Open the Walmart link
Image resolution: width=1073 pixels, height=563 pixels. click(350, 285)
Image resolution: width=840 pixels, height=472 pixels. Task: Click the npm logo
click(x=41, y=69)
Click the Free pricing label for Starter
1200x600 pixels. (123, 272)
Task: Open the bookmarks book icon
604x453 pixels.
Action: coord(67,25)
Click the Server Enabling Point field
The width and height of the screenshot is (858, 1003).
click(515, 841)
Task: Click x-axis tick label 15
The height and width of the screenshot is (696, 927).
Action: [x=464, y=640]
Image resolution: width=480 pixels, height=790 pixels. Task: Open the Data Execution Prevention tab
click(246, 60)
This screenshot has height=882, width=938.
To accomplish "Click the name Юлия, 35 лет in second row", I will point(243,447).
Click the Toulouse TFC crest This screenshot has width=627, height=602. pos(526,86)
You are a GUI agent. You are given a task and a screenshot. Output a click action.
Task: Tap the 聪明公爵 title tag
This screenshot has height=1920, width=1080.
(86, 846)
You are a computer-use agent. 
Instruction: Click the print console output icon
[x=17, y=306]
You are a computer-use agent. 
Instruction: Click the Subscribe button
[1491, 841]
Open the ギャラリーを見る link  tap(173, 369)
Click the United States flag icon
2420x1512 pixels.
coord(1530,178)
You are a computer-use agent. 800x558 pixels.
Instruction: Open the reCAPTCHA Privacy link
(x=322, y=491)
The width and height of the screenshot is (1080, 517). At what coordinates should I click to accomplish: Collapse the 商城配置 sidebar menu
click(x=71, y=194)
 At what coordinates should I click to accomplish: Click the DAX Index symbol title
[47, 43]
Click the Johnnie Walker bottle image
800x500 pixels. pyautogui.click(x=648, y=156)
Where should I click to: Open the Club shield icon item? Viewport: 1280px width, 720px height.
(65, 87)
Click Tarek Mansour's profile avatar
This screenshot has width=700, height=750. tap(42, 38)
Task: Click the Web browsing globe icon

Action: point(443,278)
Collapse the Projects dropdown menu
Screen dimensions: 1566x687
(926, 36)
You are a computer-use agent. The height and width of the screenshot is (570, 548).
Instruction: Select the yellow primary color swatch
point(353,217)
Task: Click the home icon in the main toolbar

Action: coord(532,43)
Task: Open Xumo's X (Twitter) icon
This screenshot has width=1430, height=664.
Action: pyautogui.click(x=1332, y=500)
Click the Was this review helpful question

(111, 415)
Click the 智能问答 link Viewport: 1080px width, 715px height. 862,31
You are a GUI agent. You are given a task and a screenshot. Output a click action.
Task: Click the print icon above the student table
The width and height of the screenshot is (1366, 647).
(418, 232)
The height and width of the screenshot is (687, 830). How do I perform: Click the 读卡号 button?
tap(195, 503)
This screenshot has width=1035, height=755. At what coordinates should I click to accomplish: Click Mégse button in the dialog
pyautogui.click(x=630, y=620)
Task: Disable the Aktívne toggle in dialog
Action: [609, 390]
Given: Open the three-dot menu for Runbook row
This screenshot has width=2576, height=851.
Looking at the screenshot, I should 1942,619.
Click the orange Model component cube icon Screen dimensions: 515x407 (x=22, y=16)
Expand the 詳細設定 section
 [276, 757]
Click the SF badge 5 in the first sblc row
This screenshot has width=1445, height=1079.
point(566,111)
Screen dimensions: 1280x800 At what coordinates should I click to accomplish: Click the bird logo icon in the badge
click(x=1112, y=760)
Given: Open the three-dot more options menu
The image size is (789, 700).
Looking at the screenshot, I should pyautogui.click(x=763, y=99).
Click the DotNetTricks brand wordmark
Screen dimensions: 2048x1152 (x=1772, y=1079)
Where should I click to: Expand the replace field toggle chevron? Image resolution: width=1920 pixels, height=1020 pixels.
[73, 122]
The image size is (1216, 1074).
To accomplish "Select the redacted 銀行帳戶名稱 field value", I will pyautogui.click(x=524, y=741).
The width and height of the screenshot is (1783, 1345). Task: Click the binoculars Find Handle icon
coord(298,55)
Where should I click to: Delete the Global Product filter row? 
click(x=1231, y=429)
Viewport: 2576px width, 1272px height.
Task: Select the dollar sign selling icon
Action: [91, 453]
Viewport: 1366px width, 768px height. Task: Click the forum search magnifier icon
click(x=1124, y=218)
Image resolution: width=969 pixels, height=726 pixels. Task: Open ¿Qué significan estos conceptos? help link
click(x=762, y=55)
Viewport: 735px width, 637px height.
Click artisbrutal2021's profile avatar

————————

### WORK TO BE COMPLETED:
From the records above, extract exactly and only the lines that begin at the line with "The width and height of the screenshot is (1080, 517)." and stop after the line with "You are a computer-use agent. The".

### RESULT BELOW:
The width and height of the screenshot is (1080, 517). At what coordinates should I click to accomplish: Collapse the 商城配置 sidebar menu
click(x=71, y=194)
 At what coordinates should I click to accomplish: Click the DAX Index symbol title
[47, 43]
Click the Johnnie Walker bottle image
800x500 pixels. pyautogui.click(x=648, y=156)
Where should I click to: Open the Club shield icon item? Viewport: 1280px width, 720px height.
(65, 87)
Click Tarek Mansour's profile avatar
This screenshot has width=700, height=750. tap(42, 38)
Task: Click the Web browsing globe icon

Action: point(443,278)
Collapse the Projects dropdown menu
Screen dimensions: 1566x687
(926, 36)
You are a computer-use agent. The height and width of the screenshot is (570, 548).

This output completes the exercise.